Class Size Versus School Size
It’s been 12 years since Florida voters passed the class size amendment, limiting the number of students in certain classes to between 18 and 25, depending on the grade.
Now, a new report suggests focusing on smaller schools - instead of classes - might be more effective.
The School of Arts and Sciences in Tallahassee (SAS) has just over 300 students. The waiting list to get into this K-8 charter school is much longer. This is 6th grader Mary Stafford’s first year.
“I think I’ll stay. I didn’t want to at the beginning of the year. I wanted to go to a bigger school.” Mary’s elementary school had a thousand kids. Instead of moving on to a traditional middle school with her friends, her mom convinced her to try something different. “She liked the fact that it was small because you get one on one help, and she also liked all the teachers and their way of teaching.”
One of Mary’s teachers, Maureen Yoder, helped found SAS 15 years ago.
“We started this school with the intent of keeping it small because we want to create a school family,” Yoder says. “We believe that the relationship between the teacher and the students is the primary reason students succeed – besides a good home base.”
An analysis by government watchdog Florida Taxwatch finds that small classes do make a difference in outcomes for kids in kindergarten through 3rd grade - but not in higher grades.
The report’s author, Bob Nave, says the state is better off focusing on smaller schools, like SAS, rather than small classes.
“It’s fairly common sense that smaller classes should result in improved student performance,” Nave says. “The problem is the research just doesn’t back that up.”
The group compiled research showing students in smaller schools do better in math and reading, have fewer behavior problems, and participate in more extracurricular activities. They’re also more likely to graduate.
Nave says the state was actually on a path toward having smaller schools in 2000, when the Florida Legislature passed a law limiting the size of new schools under construction. Then, the class size amendment passed.
“The Legislature was forced not only to fund small schools, but now they had to fund small classes,” Nave says. “When one looks at the amount of money that was projected for school construction, it became clear that the Legislature could not do both.”
So lawmakers repealed school size to focus on class size.
“The state has invested over $30 billion in meeting the small class size limits,” Nave says. “We have nothing to show for that investment.”
“If they would implement class size appropriately, we might see what it was meant to be,” says Joanne McCall, vice president of the Florida Education Association, the state teacher’s union. “The Florida Legislature has decided that they would change things, and they eliminated a whole bunch of courses that would be affected by the class size.”

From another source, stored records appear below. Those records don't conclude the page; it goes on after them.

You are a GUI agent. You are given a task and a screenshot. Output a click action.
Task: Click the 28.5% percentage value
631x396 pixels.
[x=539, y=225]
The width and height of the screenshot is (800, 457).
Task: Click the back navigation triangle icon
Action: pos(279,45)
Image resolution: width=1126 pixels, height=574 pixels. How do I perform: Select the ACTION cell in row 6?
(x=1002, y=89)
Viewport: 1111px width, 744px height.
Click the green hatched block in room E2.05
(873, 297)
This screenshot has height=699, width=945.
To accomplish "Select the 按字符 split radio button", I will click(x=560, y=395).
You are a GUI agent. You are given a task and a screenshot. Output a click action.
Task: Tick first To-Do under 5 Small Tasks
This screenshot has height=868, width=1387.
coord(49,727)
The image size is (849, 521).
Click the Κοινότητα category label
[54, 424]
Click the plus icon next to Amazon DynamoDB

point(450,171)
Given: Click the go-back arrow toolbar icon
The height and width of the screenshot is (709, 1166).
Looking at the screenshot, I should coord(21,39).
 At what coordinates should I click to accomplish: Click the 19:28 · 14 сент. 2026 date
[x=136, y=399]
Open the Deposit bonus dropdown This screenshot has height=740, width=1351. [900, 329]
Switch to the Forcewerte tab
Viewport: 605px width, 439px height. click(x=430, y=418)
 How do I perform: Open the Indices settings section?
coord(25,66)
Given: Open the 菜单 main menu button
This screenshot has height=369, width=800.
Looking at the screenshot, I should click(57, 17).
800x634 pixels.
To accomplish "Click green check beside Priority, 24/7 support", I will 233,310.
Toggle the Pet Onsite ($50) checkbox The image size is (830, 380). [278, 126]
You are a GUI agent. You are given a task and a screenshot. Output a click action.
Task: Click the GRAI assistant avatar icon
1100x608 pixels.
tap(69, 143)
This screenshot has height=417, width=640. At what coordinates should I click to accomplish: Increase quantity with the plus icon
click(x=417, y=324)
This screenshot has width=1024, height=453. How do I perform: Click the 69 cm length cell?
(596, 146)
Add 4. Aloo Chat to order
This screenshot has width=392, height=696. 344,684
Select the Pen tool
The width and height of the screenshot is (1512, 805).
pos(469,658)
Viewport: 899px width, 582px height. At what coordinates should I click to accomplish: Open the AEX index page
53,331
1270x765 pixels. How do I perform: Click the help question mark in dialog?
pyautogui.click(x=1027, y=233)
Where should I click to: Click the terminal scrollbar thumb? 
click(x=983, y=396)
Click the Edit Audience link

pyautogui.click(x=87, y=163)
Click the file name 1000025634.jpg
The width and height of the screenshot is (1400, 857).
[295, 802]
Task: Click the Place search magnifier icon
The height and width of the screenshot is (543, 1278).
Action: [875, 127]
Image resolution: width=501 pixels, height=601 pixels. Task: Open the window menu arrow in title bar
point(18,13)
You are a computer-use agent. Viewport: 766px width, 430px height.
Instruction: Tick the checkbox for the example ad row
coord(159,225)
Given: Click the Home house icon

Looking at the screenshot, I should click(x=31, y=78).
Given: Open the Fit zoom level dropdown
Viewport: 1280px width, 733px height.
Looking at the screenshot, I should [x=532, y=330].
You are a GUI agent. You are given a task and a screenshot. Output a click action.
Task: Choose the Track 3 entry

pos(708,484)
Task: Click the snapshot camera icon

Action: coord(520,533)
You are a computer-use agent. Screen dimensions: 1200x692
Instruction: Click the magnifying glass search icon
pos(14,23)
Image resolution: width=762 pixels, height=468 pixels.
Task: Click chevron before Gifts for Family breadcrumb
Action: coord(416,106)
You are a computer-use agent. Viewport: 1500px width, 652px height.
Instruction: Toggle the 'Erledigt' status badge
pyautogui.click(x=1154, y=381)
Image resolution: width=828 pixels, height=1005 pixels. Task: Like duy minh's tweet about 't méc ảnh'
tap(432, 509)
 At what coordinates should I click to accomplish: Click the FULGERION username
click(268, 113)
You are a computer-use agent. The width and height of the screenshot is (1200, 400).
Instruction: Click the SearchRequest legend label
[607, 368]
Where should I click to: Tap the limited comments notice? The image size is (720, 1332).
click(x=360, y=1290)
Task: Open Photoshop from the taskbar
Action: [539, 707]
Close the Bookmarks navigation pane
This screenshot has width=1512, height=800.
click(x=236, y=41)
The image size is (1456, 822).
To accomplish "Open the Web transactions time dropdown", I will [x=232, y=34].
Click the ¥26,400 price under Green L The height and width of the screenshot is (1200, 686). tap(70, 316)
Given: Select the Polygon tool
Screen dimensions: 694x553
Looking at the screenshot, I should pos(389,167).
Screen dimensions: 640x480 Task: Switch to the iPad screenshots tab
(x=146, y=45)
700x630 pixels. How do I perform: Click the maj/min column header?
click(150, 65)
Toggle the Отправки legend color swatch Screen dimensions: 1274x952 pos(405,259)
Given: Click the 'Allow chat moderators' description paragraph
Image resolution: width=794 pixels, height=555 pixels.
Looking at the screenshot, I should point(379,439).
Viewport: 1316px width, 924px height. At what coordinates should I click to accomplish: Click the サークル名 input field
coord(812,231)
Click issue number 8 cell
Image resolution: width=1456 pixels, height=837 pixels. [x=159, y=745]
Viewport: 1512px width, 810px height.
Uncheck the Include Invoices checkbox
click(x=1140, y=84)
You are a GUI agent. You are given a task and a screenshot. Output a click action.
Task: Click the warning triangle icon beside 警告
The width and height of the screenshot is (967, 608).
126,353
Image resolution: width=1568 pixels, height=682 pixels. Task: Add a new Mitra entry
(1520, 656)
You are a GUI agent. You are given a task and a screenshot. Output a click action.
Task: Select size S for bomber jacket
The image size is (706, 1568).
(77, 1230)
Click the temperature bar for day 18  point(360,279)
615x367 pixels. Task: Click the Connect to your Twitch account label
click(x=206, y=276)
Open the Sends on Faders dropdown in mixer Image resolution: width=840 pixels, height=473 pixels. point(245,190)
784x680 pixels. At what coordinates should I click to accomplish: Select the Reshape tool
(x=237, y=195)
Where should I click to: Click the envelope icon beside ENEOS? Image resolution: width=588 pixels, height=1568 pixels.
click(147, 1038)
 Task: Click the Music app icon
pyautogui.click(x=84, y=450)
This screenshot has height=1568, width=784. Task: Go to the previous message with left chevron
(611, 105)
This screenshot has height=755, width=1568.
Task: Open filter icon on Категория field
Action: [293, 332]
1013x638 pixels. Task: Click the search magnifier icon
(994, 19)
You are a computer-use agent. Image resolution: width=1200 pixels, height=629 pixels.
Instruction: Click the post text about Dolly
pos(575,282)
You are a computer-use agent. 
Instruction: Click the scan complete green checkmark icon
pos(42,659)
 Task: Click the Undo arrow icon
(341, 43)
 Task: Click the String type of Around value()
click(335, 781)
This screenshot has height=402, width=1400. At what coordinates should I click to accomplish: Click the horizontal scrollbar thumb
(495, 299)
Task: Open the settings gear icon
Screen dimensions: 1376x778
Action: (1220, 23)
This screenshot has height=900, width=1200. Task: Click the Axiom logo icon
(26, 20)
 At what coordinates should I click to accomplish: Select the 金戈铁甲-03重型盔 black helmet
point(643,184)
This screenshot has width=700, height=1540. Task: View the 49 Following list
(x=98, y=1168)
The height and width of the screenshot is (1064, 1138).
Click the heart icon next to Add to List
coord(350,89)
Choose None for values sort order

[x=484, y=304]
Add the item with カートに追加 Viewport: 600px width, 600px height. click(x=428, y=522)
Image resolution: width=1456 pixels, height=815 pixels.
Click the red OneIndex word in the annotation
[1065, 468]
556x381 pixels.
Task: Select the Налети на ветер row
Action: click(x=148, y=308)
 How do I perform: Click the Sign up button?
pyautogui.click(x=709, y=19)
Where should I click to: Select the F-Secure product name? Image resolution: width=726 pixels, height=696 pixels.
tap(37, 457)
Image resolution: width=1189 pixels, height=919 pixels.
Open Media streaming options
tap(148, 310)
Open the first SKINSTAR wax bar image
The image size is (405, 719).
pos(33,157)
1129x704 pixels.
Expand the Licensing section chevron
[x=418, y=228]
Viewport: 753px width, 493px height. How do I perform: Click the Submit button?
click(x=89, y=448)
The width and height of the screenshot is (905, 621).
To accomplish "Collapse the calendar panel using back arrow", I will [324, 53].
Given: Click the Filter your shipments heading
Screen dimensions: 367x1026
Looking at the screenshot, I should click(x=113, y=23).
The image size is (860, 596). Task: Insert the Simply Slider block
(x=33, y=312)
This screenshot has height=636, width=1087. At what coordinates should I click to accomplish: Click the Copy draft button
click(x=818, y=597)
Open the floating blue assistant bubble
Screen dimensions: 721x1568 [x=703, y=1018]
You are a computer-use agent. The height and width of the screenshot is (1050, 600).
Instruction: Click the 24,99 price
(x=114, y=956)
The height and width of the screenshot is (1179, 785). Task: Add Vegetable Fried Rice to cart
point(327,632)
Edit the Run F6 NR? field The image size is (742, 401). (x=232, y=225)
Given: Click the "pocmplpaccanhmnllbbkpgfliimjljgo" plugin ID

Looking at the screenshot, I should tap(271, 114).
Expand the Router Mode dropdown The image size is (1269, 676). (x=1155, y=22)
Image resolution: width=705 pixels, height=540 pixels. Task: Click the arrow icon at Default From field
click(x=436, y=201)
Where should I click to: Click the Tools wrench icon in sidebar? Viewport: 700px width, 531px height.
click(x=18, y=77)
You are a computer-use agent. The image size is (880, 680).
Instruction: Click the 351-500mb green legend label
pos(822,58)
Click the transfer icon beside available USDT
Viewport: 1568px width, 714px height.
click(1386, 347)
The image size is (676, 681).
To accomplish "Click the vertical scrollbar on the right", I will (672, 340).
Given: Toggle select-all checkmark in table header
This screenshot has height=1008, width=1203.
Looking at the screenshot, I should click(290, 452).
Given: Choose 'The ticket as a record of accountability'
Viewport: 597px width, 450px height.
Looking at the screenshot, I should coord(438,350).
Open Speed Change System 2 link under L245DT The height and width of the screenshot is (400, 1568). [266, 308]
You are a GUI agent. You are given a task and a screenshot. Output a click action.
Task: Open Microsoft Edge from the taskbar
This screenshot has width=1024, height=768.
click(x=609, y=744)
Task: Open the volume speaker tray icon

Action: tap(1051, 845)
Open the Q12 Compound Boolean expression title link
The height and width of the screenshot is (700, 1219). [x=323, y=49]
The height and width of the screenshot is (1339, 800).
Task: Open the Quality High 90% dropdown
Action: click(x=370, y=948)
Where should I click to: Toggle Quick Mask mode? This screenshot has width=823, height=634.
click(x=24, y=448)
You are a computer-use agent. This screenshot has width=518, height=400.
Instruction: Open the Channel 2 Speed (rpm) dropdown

Districts that don’t comply with the limit in core classes have to pay a fine. But now, fewer classes are considered "core" classes. A science class like chemistry can have more students than classes like math or English.
The small school formula has worked well for SAS - rated an “A” school for more than a decade. Many SAS employees are part-time, and that allows the school to keep costs and enrollment down.
Technically, the school has larger elementary classes than the class size amendment allows. Even though it’s a charter school, Principal Julie Fredrickson says they do have to comply with the amendment.
“The way we meet it in elementary school is because we have two certified teachers in each classroom,” Fredrickson says. “For us, it isn't just class size; it’s the way we’re teaching them. If you’re studying plants, then the plant is in there and you’re tearing the plant apart. So a small group can do that and get messy, and another group is doing research with the teacher. We can do those sorts of things.”
Parents who want a small school for their kids are often limited to private or charter schools.
The Taxwatch analysis finds that Florida’s traditional public elementary and middle schools have the highest average enrollment in the country, and high school enrollment in Florida is almost twice the national average.